According to Verena Erin Polowy, conscious living YouTube Creator and Blogger at My Green Closet, purchasing vintage and secondhand clothing is very sustainable. “The fashion supply chain is quite complex, and unfortunately, to make cheap, fast fashion, a lot of costs have to be cut throughout production,” she shares, which can come at the expense of the environment.
Verena explains that environmental impact starts with the fibers of a garment. She cites specific materials, saying, “Some examples include cotton which requires a lot of water and pesticides to grow and synthetics derived from petroleum which is inherently unsustainable. Then there can be issues with toxic dyes and chemicals.”
She also shares that when the clothing gets to the consumer, “a lot of energy is used for washing and drying, and if the garments are synthetic, they’re losing microfibers which are causing microplastic pollution issues in our oceans and rivers.”
Then you have to consider textile waste, which Verena says is a big problem. She says, “The average American throws out about 81 pounds of clothing and textiles each year, 95% of which can actually be recycled.”

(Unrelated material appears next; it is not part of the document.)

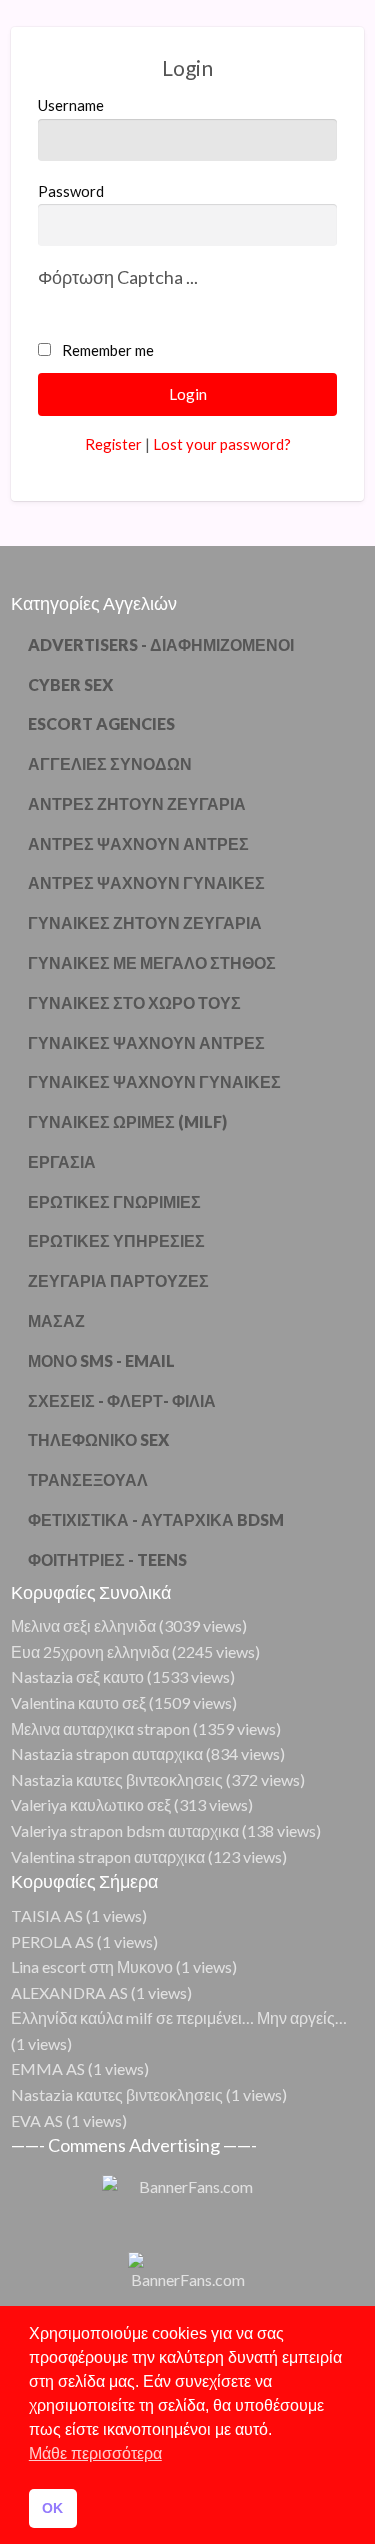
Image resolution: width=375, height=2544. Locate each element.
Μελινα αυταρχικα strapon (100, 1728)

If you’d like to start building a sustainably-minded wardrobe through buying vintage and secondhand, Verena is here to lay out the reasons why it’s an effective way to go green along with her expert shopping tips.
Vintage clothes don’t require new resources or energy
“Since the clothes already exist, it means no new resources and energy have to be used to create the garments,” Verena points out. To work toward a wardrobe that reduces these resources, she says that buying vintage and secondhand will naturally take a bit more time than quickly buying clothing from a traditional store. She notes, “Have patience. Shopping vintage and secondhand is different than going into a conventional fashion store. Finding the gems can take time.”

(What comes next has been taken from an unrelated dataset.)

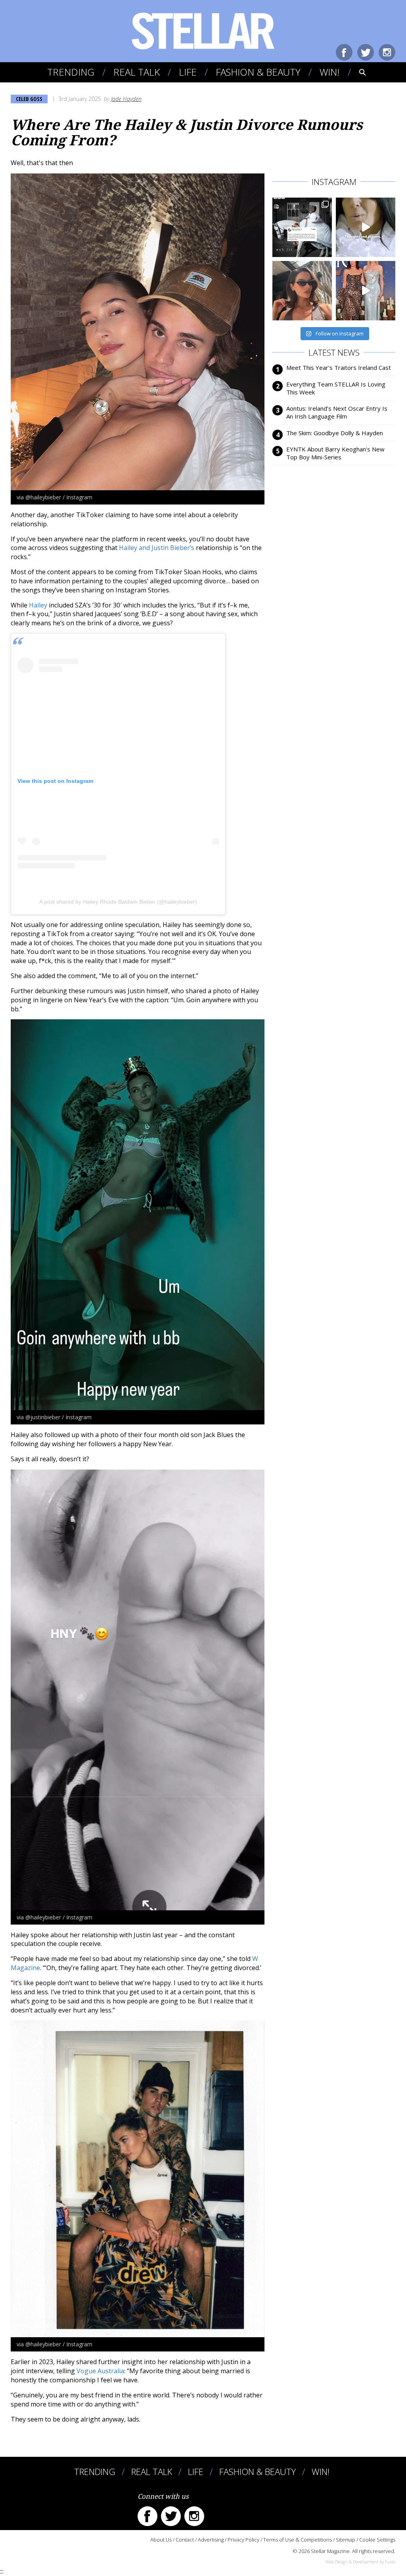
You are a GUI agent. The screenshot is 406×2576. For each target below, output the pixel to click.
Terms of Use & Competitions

They tend to be higher-quality, which means they’ll last longer
Through her own wardrobe staples, Verena has witnessed firsthand that vintage clothing is generally better made and higher-quality. That translates to clothing you can enjoy for years to come which also replaces any of the fast fashion in your closet.
Understandably, since vintage clothing has been around the block, you will need to thoroughly check everything over before you buy. Verena advises, “If you find something you like, do a quick inspection for stains, holes, or signs of poor quality. In particular, look at the front and armpits for stains. It’s good to take a look at the seams inside and make sure they look sturdy and there aren’t broken or have loose threads. I also like to check if there’s any bad pilling in the armpits, thighs, and seat.”
You’ll save something from going to the landfill
If clothing isn’t donated or purchased secondhand, its eventual destiny lies in a landfill. To avoid this outcome, Verena recommends thrift stores, secondhand shops, and flea markets so you can buy up the clothes before they head to the landfill, which can put more strain on the environment. These stores brim with vintage finds. Verena says, “I recommend having an idea of what you’re looking for because depending on the store, there can be a lot to look at and having a plan will keep you focused.”
You’ll support sustainable fashion
Verena says, “Shopping secondhand means you’re helping to create demand for and supporting recycling and a more circular approach to fashion.” If everyone were to buy vintage clothing, that would mean those bygone pieces would always have a home instead of becoming waste for landfills.
She adds that she loves the stories that these garments carry, something that makes shopping for clothes a lot more exciting. Verena says, “The thing I love most about vintage clothing is having something so unique that also has a story and history. Even if I don’t know where the piece came from, I like to imagine the life the garment has had.”